Cette imposante cérémonie nocturne, que ne dirigeait aucun corps officiel ni de la cité, ni de l’état, ni de l’Union, avait duré de huit heures du soir à une heure du matin, et parcouru depuis le bas jusqu’au haut de la ville une longueur de plusieurs kilomètres. Un million d’hommes, toute la ville de New-York était sur pied, et, chose incroyable, pas un accident, pas une bataille n’avait eu lieu ; puis tout ce monde s’était paisiblement séparé, et chacun était rentré chez soi. De la part des acteurs comme des spectateurs, tout s’était passé dans le plus grand ordre. C’était une grande nation qui était debout, et qui faisait comme son inventaire et son recensement, voulant juger des résultats qu’elle avait conquis en un siècle.

Boston, Saint-Louis, Cincinnati, Chicago, San-Francisco, avaient tenu à rivaliser d’éclat avec Philadelphie et New-York.

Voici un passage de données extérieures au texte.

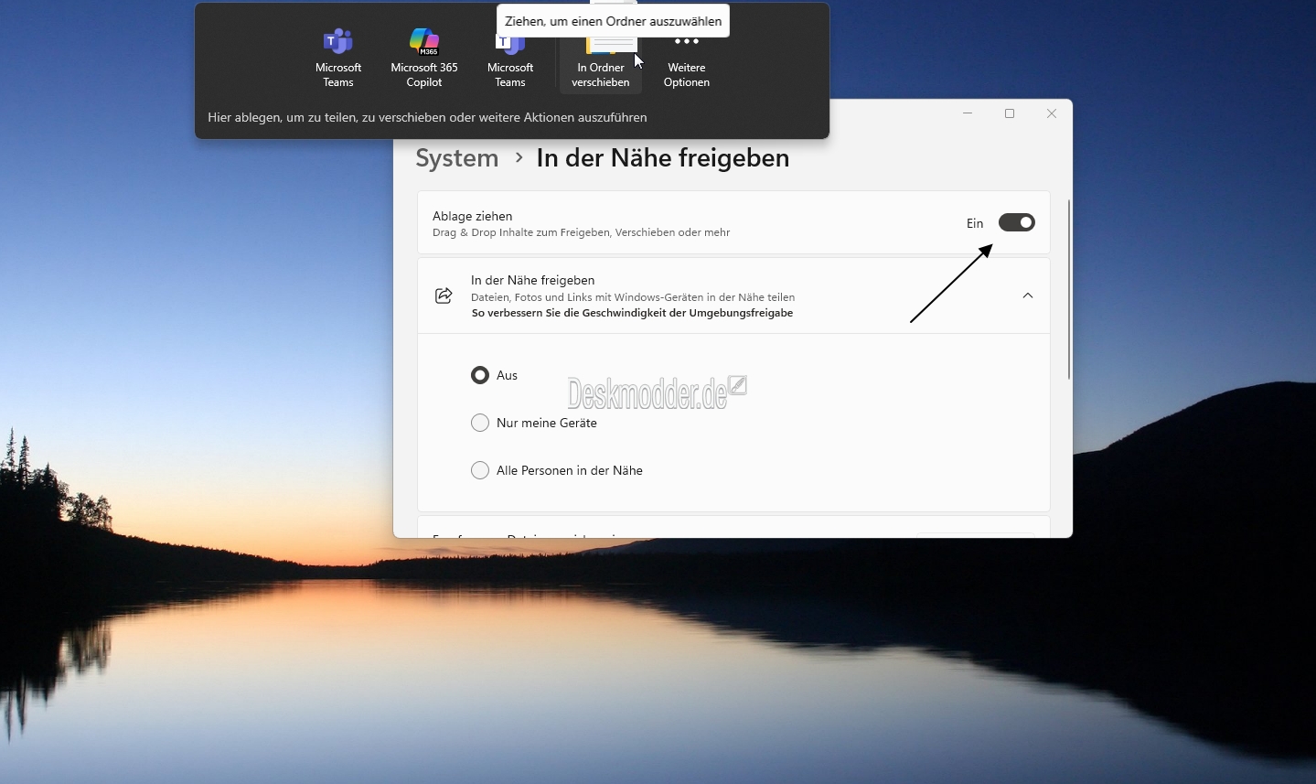The image size is (1316, 784).
Task: Click the 'Hier ablegen' hint text in tray
Action: coord(427,117)
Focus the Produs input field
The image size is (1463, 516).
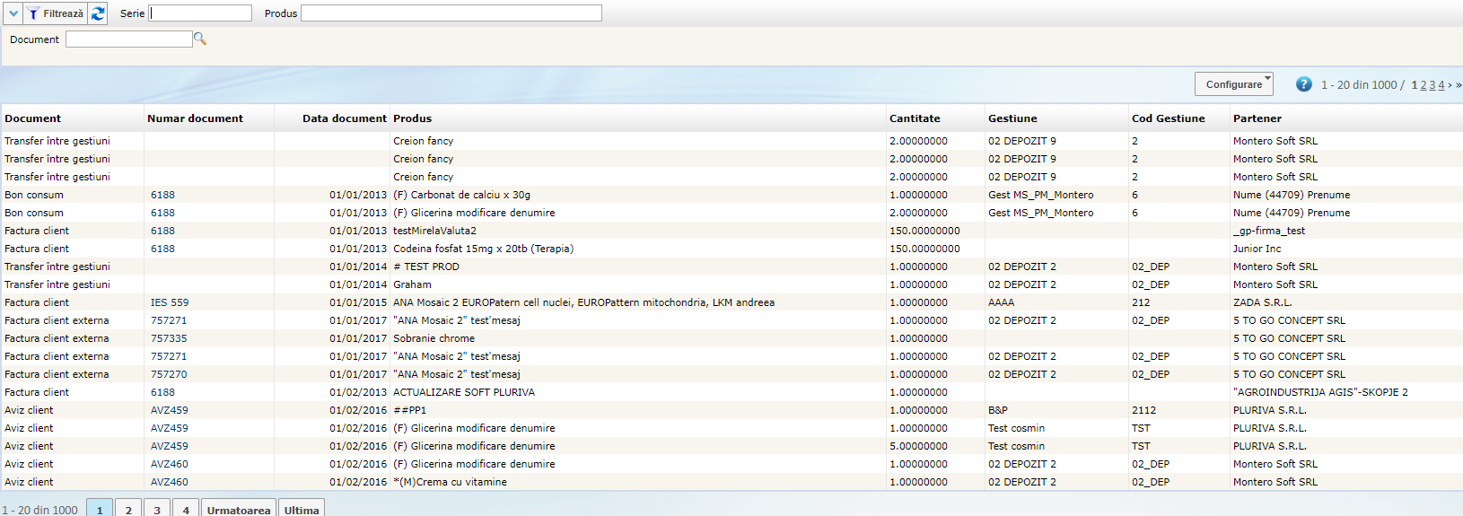(451, 13)
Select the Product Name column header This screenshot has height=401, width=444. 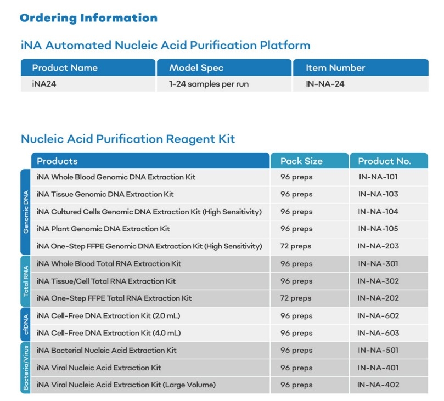tap(65, 68)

Saint-Louis, où venait de s’assembler la convention démocratique ; Cincinnati, où s’était réunie quinze jours auparavant la convention républicaine, celle-ci proclamant pour son candidat à la future présidence le gouverneur Hayes de l’état d’Ohio, cette autre le gouverneur Tilden de l’état de New-York, n’auraient eu garde de laisser passer sans éclat les fêtes du centenaire, ne fût-ce que pour acclamer une fois de plus le triomphe de leur candidat. Seules, les villes du sud étaient restées muettes devant tous ces témoignages de joie. La Nouvelle-Orléans, naguère si renommée pour ses fêtes et ses joyeuses cérémonies, où entrait toujours comme un grain de gaîté créole et française, était obstinément demeurée indifférente. Elle avait eu tant à souffrir, la pauvre et malheureuse cité, depuis la guerre de sécession, où les vainqueurs l’avaient traitée comme des barbares, elle ne demandait plus que le recueillement et le silence, attendant tout de l’avenir, et le soin de panser ses blessures et le triomphe de sa cause !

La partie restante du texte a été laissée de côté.